- [Work request]: I'd like every line in the following listing that holds "with" copied.

### Data extracts ###

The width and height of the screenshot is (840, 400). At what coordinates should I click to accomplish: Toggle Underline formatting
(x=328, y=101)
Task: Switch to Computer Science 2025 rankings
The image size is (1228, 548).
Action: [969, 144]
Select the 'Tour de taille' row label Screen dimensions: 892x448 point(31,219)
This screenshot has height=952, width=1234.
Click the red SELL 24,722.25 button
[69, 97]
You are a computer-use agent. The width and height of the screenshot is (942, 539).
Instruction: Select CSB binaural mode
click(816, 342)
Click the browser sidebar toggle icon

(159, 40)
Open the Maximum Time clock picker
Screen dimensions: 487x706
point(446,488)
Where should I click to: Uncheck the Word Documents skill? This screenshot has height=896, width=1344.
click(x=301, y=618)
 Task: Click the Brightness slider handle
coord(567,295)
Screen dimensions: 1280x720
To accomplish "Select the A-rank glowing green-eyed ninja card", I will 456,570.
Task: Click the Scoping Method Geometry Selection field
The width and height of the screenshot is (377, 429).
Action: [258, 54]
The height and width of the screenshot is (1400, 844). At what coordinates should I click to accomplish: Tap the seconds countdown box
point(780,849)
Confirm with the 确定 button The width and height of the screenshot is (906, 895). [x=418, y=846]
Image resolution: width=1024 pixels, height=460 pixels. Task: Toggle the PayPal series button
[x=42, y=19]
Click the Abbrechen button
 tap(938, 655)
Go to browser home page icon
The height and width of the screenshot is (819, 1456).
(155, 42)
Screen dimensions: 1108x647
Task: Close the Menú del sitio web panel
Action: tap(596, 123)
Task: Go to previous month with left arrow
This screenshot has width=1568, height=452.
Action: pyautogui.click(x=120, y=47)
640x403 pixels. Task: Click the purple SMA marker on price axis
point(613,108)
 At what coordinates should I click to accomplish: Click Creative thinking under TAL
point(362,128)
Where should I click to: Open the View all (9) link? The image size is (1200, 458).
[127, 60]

###

- [Task answer]:
Confirm with the 确定 button The width and height of the screenshot is (906, 895). [x=418, y=846]
Task: Go to previous month with left arrow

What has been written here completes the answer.